* EXTRACT:
Matt said:
...And with this other missing half of radical empiricism, "where we aren't
allowed to ignore any kind of experience in our accounts," ...Rorty said, "As
in the case of other infallible pronouncements, the price of retaining one's
epistemological authority is a decent respect for the opinions of mankind."
("Mind-Body Identity, Privacy, and Categories") Rorty said that, and kept
repeating that riff throughout his career, because it may be true that from
your point of view you experienced God's voice, the harmony of the universe, or
the sight of water. We'll give you your experience, you just have to allow for
the fact that you might have been wrong,... When you say that we aren't
allowed to ignore any kind of experience, you're taking off from Pirsig's
denunciation of the logical positivists, that the positivists didn't think
values were real. (Lila, 113) Pirsig, however, is not only wrong about the
positivists here, he's also not facing up fully to the problems of radically
different worldviews/philosophies/paradigms. The first truth to realize about
life is that if we didn't ignore certain elements in our experience, thereby
highlighting other elements, we wouldn't be able to make it through the day ...
we should of course ignore some kinds of experience, like the kid in class
who's annoying you or the cold weather that's depressing you. Ignoring things
is a useful tool sometimes. ... The positivists thought values were real--they
just didn't think they were verifiable in the way that rocks were, and were
emotive responses, not rational like physics. They don't ignore values--they
have a pigeon-hole for them. A philosopher that can't place something is just
incompetent.

* WHAT YOU HAVE TO DO:
Reproduce verbatim the part of the post on radical empiricism between "we should of" and "incompetent.", inclusive.

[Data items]
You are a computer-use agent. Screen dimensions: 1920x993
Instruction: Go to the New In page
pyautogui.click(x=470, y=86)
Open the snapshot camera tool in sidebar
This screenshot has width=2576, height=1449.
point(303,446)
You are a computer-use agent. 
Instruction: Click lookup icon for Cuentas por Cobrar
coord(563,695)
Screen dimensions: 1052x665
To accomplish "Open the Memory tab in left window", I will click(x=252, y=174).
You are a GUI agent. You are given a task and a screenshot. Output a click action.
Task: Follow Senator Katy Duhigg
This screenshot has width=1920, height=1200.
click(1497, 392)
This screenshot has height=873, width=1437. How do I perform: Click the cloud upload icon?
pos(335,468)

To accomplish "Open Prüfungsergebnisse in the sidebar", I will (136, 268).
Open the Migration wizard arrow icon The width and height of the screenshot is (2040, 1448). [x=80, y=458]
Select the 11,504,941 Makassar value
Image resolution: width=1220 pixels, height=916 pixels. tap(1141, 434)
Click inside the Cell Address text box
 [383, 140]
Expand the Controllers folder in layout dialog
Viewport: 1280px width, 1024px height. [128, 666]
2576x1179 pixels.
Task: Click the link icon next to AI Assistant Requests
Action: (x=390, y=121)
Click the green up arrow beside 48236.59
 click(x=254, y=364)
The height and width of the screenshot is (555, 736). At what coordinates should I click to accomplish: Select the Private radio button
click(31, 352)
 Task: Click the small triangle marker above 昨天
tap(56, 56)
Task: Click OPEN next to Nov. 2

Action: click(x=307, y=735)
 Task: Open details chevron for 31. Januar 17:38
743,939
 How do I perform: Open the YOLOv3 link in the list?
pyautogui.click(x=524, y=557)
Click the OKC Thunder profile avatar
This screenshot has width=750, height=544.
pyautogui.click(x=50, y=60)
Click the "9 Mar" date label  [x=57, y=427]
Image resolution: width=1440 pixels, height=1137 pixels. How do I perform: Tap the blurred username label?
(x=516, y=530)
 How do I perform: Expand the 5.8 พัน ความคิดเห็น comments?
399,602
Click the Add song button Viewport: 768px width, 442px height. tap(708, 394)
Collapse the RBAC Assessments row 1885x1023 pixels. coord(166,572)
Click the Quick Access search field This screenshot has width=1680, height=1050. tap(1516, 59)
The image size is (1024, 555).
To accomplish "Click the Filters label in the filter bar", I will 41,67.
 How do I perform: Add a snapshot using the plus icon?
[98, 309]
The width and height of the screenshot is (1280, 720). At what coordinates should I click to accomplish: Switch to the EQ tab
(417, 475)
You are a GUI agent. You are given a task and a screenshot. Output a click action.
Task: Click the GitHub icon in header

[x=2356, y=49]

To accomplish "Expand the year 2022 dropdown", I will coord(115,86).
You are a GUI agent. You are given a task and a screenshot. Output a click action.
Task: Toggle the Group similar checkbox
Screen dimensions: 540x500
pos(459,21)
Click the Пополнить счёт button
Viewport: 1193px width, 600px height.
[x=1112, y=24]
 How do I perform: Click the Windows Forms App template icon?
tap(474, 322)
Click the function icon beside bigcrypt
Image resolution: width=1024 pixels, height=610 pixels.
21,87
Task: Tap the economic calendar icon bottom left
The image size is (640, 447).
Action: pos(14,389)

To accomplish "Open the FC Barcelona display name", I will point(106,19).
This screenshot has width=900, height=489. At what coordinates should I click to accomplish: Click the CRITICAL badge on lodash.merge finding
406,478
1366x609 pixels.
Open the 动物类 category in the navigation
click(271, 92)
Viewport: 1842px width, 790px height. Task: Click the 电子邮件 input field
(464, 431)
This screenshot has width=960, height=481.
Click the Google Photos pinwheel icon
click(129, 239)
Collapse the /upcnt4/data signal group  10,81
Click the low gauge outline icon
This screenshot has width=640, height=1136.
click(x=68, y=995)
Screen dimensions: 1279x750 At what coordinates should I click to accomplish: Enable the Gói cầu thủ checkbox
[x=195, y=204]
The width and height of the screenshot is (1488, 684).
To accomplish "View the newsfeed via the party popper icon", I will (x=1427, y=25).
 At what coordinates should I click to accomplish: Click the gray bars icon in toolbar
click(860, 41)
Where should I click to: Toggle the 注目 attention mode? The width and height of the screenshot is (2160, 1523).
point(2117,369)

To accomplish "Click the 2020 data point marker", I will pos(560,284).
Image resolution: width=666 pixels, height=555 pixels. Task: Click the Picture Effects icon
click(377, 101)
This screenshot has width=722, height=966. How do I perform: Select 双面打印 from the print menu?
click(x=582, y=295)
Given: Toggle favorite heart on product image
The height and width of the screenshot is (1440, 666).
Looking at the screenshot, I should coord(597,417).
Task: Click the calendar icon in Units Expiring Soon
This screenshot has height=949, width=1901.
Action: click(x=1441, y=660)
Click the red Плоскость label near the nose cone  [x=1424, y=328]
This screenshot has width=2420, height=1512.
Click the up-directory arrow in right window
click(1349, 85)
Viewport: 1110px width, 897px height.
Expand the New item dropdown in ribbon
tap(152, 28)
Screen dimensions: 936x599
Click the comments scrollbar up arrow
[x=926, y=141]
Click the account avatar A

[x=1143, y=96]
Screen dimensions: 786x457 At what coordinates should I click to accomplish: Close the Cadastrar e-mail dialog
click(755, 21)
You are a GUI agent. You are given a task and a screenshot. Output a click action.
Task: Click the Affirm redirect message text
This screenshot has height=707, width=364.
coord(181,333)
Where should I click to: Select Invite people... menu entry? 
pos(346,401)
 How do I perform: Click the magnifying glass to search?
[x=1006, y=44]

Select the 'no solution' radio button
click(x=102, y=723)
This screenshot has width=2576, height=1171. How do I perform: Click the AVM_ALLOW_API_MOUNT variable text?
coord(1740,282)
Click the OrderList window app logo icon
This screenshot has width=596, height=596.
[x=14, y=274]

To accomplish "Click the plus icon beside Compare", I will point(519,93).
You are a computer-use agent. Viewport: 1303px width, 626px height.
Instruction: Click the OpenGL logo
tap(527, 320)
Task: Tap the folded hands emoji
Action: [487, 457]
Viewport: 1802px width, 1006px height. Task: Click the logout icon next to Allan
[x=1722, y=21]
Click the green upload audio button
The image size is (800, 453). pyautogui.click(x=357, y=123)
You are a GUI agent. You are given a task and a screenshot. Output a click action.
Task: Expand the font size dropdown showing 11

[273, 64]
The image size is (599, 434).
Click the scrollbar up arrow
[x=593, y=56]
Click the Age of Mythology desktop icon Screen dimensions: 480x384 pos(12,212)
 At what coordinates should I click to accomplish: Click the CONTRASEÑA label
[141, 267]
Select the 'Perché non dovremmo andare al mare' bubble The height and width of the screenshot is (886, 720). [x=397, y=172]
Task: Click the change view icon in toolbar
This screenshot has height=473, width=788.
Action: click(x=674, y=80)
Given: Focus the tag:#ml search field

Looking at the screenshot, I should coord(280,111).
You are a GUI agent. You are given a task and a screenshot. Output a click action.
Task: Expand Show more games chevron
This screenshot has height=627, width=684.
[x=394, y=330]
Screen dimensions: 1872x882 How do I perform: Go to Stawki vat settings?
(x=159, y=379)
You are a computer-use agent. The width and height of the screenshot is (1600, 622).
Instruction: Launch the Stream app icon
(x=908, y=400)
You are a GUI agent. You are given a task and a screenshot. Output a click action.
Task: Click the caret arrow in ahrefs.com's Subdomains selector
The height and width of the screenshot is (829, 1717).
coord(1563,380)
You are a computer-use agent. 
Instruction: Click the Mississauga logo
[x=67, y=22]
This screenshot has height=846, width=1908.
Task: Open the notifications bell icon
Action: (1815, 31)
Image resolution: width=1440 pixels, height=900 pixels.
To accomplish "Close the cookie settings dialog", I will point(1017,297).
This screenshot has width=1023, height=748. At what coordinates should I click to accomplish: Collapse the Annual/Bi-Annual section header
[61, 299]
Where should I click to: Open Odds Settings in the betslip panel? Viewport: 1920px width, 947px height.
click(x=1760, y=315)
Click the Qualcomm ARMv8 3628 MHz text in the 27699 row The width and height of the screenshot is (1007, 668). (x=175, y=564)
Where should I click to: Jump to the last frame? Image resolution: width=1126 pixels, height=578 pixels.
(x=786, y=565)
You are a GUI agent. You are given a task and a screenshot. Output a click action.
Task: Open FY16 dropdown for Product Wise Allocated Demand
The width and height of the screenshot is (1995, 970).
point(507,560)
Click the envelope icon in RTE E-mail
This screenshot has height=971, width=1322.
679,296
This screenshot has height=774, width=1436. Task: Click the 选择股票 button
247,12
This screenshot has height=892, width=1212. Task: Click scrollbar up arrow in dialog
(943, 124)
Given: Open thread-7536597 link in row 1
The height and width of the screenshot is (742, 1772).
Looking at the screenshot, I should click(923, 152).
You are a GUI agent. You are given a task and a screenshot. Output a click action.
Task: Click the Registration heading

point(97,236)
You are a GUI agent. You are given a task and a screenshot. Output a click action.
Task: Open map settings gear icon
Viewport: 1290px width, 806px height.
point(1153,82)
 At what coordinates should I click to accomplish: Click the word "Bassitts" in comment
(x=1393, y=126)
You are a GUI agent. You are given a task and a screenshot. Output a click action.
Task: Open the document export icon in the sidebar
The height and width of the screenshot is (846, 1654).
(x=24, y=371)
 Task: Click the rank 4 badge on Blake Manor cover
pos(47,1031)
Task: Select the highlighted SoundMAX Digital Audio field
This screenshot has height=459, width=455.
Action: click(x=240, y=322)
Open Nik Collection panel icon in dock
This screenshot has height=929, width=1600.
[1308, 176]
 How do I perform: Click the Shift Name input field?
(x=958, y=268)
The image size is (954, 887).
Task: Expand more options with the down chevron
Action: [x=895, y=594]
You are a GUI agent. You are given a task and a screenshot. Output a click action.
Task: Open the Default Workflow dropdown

* EXERCISE RESULT:
we should of course ignore some kinds of experience, like the kid in class
who's annoying you or the cold weather that's depressing you. Ignoring things
is a useful tool sometimes. ... The positivists thought values were real--they
just didn't think they were verifiable in the way that rocks were, and were
emotive responses, not rational like physics. They don't ignore values--they
have a pigeon-hole for them. A philosopher that can't place something is just
incompetent.